● PROBLEM DETAILS
Please repeat the whole listing verbatim.

- Opening Delimiter -

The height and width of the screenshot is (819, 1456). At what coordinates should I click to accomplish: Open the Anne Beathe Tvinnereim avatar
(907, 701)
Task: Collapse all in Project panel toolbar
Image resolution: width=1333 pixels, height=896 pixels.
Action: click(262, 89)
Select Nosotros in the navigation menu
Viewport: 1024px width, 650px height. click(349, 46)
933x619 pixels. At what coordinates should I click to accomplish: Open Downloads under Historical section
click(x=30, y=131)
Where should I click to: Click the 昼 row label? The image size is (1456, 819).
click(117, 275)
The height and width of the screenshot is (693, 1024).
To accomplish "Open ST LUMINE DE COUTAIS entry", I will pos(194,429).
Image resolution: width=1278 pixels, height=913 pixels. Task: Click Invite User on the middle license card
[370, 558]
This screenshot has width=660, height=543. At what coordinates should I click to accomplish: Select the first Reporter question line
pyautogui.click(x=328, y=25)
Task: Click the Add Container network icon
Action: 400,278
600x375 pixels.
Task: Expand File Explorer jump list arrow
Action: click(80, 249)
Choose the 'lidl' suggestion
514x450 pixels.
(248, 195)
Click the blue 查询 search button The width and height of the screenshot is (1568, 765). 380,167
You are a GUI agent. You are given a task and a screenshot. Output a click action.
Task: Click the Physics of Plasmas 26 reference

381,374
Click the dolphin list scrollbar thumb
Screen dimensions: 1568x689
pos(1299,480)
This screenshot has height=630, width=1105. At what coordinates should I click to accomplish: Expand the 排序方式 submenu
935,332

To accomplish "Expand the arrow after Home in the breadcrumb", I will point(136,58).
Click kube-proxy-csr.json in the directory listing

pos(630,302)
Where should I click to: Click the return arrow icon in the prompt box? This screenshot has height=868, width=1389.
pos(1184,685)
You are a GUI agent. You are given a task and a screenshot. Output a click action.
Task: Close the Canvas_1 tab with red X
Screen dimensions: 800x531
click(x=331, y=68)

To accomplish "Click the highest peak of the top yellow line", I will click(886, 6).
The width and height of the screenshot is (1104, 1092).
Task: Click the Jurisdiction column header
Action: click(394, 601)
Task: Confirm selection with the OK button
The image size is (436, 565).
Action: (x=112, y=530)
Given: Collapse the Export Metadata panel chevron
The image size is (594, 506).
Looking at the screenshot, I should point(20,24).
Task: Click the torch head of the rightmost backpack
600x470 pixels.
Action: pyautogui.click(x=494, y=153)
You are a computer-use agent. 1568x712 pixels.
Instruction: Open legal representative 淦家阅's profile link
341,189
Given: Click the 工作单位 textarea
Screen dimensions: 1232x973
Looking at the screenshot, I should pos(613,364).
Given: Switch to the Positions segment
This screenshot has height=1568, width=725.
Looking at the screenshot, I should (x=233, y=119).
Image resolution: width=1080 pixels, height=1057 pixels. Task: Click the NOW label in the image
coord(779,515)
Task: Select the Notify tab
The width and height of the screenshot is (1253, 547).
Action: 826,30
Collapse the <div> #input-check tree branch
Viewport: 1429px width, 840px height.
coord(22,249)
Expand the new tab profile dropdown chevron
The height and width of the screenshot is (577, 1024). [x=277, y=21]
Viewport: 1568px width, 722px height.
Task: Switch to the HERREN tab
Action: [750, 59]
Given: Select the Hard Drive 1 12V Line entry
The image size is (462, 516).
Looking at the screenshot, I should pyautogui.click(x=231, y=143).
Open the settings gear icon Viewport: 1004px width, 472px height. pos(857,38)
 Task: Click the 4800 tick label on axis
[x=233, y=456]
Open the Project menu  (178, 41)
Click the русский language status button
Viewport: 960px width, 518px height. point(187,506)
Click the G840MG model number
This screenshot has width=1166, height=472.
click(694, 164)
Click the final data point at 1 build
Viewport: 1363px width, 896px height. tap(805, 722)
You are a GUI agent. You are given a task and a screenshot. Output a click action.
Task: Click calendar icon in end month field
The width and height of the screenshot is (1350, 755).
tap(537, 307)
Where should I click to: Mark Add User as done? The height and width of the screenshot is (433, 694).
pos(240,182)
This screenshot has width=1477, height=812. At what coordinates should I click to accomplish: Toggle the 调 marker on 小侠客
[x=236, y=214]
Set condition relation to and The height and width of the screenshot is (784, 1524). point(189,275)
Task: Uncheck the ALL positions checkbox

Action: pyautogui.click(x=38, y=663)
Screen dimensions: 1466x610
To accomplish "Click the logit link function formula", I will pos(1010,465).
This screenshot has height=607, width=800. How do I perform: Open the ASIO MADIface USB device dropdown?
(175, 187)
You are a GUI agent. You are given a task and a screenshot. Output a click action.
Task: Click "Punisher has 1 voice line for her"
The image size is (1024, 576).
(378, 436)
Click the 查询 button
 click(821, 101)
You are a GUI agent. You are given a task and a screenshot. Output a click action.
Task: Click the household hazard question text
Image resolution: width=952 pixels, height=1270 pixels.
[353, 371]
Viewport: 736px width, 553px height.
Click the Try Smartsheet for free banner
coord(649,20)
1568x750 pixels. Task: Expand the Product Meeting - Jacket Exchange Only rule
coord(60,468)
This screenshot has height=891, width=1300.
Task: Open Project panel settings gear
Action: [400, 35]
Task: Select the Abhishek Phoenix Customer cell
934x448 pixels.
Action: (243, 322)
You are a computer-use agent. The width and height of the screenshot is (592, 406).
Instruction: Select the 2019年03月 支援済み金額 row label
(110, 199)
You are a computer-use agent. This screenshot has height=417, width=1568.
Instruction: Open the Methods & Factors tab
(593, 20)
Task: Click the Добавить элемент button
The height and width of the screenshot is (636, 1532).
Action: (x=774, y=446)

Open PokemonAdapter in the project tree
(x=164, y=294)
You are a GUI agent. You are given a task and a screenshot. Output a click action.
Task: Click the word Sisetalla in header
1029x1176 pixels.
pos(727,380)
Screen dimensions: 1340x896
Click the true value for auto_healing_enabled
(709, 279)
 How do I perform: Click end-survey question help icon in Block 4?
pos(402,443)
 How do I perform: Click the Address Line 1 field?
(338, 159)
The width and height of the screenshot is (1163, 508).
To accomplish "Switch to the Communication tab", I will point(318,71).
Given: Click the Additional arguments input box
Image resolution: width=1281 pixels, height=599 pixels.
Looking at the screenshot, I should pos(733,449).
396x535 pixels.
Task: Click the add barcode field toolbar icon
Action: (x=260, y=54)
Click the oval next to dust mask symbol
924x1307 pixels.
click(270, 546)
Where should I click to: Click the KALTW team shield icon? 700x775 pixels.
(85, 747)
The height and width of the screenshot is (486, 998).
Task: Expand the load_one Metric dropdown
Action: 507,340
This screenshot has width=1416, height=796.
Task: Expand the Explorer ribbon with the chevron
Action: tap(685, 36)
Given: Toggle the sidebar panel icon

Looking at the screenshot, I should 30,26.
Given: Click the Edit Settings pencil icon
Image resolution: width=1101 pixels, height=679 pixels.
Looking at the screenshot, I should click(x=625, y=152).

- Closing Delimiter -

● EXERCISE RESPONSE
The height and width of the screenshot is (819, 1456). At what coordinates should I click to accomplish: Open the Anne Beathe Tvinnereim avatar
(907, 701)
Task: Collapse all in Project panel toolbar
Image resolution: width=1333 pixels, height=896 pixels.
Action: click(262, 89)
Select Nosotros in the navigation menu
Viewport: 1024px width, 650px height. click(349, 46)
933x619 pixels. At what coordinates should I click to accomplish: Open Downloads under Historical section
click(x=30, y=131)
Where should I click to: Click the 昼 row label? The image size is (1456, 819).
click(117, 275)
The height and width of the screenshot is (693, 1024).
To accomplish "Open ST LUMINE DE COUTAIS entry", I will pos(194,429).
Image resolution: width=1278 pixels, height=913 pixels. Task: Click Invite User on the middle license card
[370, 558]
This screenshot has width=660, height=543. At what coordinates should I click to accomplish: Select the first Reporter question line
pyautogui.click(x=328, y=25)
Task: Click the Add Container network icon
Action: 400,278
600x375 pixels.
Task: Expand File Explorer jump list arrow
Action: click(80, 249)
Choose the 'lidl' suggestion
514x450 pixels.
(248, 195)
Click the blue 查询 search button The width and height of the screenshot is (1568, 765). 380,167
You are a GUI agent. You are given a task and a screenshot. Output a click action.
Task: Click the Physics of Plasmas 26 reference

381,374
Click the dolphin list scrollbar thumb
Screen dimensions: 1568x689
pos(1299,480)
This screenshot has height=630, width=1105. At what coordinates should I click to accomplish: Expand the 排序方式 submenu
935,332

To accomplish "Expand the arrow after Home in the breadcrumb", I will point(136,58).
Click kube-proxy-csr.json in the directory listing

pos(630,302)
Where should I click to: Click the return arrow icon in the prompt box? This screenshot has height=868, width=1389.
pos(1184,685)
You are a GUI agent. You are given a task and a screenshot. Output a click action.
Task: Close the Canvas_1 tab with red X
Screen dimensions: 800x531
click(x=331, y=68)

To accomplish "Click the highest peak of the top yellow line", I will click(886, 6).
The width and height of the screenshot is (1104, 1092).
Task: Click the Jurisdiction column header
Action: click(394, 601)
Task: Confirm selection with the OK button
The image size is (436, 565).
Action: (x=112, y=530)
Given: Collapse the Export Metadata panel chevron
The image size is (594, 506).
Looking at the screenshot, I should point(20,24).
Task: Click the torch head of the rightmost backpack
600x470 pixels.
Action: pyautogui.click(x=494, y=153)
You are a computer-use agent. 1568x712 pixels.
Instruction: Open legal representative 淦家阅's profile link
341,189
Given: Click the 工作单位 textarea
Screen dimensions: 1232x973
Looking at the screenshot, I should pos(613,364).
Given: Switch to the Positions segment
This screenshot has height=1568, width=725.
Looking at the screenshot, I should (x=233, y=119).
Image resolution: width=1080 pixels, height=1057 pixels. Task: Click the NOW label in the image
coord(779,515)
Task: Select the Notify tab
The width and height of the screenshot is (1253, 547).
Action: 826,30
Collapse the <div> #input-check tree branch
Viewport: 1429px width, 840px height.
coord(22,249)
Expand the new tab profile dropdown chevron
The height and width of the screenshot is (577, 1024). [x=277, y=21]
Viewport: 1568px width, 722px height.
Task: Switch to the HERREN tab
Action: [750, 59]
Given: Select the Hard Drive 1 12V Line entry
The image size is (462, 516).
Looking at the screenshot, I should pyautogui.click(x=231, y=143).
Open the settings gear icon Viewport: 1004px width, 472px height. pos(857,38)
 Task: Click the 4800 tick label on axis
[x=233, y=456]
Open the Project menu  (178, 41)
Click the русский language status button
Viewport: 960px width, 518px height. point(187,506)
Click the G840MG model number
This screenshot has width=1166, height=472.
click(694, 164)
Click the final data point at 1 build
Viewport: 1363px width, 896px height. tap(805, 722)
You are a GUI agent. You are given a task and a screenshot. Output a click action.
Task: Click calendar icon in end month field
The width and height of the screenshot is (1350, 755).
tap(537, 307)
Where should I click to: Mark Add User as done? The height and width of the screenshot is (433, 694).
pos(240,182)
This screenshot has width=1477, height=812. At what coordinates should I click to accomplish: Toggle the 调 marker on 小侠客
[x=236, y=214]
Set condition relation to and The height and width of the screenshot is (784, 1524). point(189,275)
Task: Uncheck the ALL positions checkbox

Action: pyautogui.click(x=38, y=663)
Screen dimensions: 1466x610
To accomplish "Click the logit link function formula", I will pos(1010,465).
This screenshot has height=607, width=800. How do I perform: Open the ASIO MADIface USB device dropdown?
(175, 187)
You are a GUI agent. You are given a task and a screenshot. Output a click action.
Task: Click "Punisher has 1 voice line for her"
The image size is (1024, 576).
(378, 436)
Click the 查询 button
 click(821, 101)
You are a GUI agent. You are given a task and a screenshot. Output a click action.
Task: Click the household hazard question text
Image resolution: width=952 pixels, height=1270 pixels.
[353, 371]
Viewport: 736px width, 553px height.
Click the Try Smartsheet for free banner
coord(649,20)
1568x750 pixels. Task: Expand the Product Meeting - Jacket Exchange Only rule
coord(60,468)
This screenshot has height=891, width=1300.
Task: Open Project panel settings gear
Action: [400, 35]
Task: Select the Abhishek Phoenix Customer cell
934x448 pixels.
Action: (243, 322)
You are a computer-use agent. The width and height of the screenshot is (592, 406).
Instruction: Select the 2019年03月 支援済み金額 row label
(110, 199)
You are a computer-use agent. This screenshot has height=417, width=1568.
Instruction: Open the Methods & Factors tab
(593, 20)
Task: Click the Добавить элемент button
The height and width of the screenshot is (636, 1532).
Action: (x=774, y=446)

Open PokemonAdapter in the project tree
(x=164, y=294)
You are a GUI agent. You are given a task and a screenshot. Output a click action.
Task: Click the word Sisetalla in header
1029x1176 pixels.
pos(727,380)
Screen dimensions: 1340x896
Click the true value for auto_healing_enabled
(709, 279)
 How do I perform: Click end-survey question help icon in Block 4?
pos(402,443)
 How do I perform: Click the Address Line 1 field?
(338, 159)
The width and height of the screenshot is (1163, 508).
To accomplish "Switch to the Communication tab", I will point(318,71).
Given: Click the Additional arguments input box
Image resolution: width=1281 pixels, height=599 pixels.
Looking at the screenshot, I should pos(733,449).
396x535 pixels.
Task: Click the add barcode field toolbar icon
Action: (x=260, y=54)
Click the oval next to dust mask symbol
924x1307 pixels.
click(270, 546)
Where should I click to: Click the KALTW team shield icon? 700x775 pixels.
(85, 747)
The height and width of the screenshot is (486, 998).
Task: Expand the load_one Metric dropdown
Action: 507,340
This screenshot has width=1416, height=796.
Task: Expand the Explorer ribbon with the chevron
Action: tap(685, 36)
Given: Toggle the sidebar panel icon

Looking at the screenshot, I should 30,26.
Given: Click the Edit Settings pencil icon
Image resolution: width=1101 pixels, height=679 pixels.
Looking at the screenshot, I should click(x=625, y=152).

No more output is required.